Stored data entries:

+--

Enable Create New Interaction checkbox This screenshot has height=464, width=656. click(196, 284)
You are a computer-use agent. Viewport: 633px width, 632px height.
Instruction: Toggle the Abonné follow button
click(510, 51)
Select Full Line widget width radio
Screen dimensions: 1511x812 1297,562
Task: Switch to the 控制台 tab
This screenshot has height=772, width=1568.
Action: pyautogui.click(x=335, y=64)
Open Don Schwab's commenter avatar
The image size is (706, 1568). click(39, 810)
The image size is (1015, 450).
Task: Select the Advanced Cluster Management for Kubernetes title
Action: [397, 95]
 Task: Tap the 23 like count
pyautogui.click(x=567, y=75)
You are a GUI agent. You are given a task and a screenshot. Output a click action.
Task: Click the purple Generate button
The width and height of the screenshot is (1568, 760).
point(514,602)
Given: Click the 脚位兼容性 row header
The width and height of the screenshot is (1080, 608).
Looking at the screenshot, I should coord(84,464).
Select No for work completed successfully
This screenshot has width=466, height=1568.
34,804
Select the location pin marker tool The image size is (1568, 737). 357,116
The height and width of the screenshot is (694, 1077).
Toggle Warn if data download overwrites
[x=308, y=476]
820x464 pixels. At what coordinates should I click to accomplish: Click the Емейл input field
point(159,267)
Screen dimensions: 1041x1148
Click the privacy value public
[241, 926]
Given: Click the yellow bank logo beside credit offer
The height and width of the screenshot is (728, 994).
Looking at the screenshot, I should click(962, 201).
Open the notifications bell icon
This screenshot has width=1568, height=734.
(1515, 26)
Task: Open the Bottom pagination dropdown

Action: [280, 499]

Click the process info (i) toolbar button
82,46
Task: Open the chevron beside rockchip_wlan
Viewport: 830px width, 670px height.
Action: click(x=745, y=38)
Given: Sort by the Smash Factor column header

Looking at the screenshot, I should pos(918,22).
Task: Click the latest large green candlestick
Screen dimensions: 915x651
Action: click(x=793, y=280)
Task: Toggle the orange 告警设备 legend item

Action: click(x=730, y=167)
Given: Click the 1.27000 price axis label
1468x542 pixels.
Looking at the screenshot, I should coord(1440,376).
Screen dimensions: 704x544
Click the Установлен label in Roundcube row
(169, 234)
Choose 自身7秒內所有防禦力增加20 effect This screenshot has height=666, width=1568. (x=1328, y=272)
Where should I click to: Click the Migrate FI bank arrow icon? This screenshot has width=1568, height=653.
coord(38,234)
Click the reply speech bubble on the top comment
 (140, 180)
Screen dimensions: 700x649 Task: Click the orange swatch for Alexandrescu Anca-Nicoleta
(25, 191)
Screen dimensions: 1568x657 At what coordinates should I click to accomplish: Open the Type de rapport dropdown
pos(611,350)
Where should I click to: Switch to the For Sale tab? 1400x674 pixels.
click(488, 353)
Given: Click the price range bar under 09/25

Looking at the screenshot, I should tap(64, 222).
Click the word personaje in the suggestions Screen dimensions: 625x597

+--

◆ **Activity**: Please find, in the entries above, every line where "beside" occurs, and copy it.

◆ **Answer area**:
Given: Click the yellow bank logo beside credit offer
Task: Open the chevron beside rockchip_wlan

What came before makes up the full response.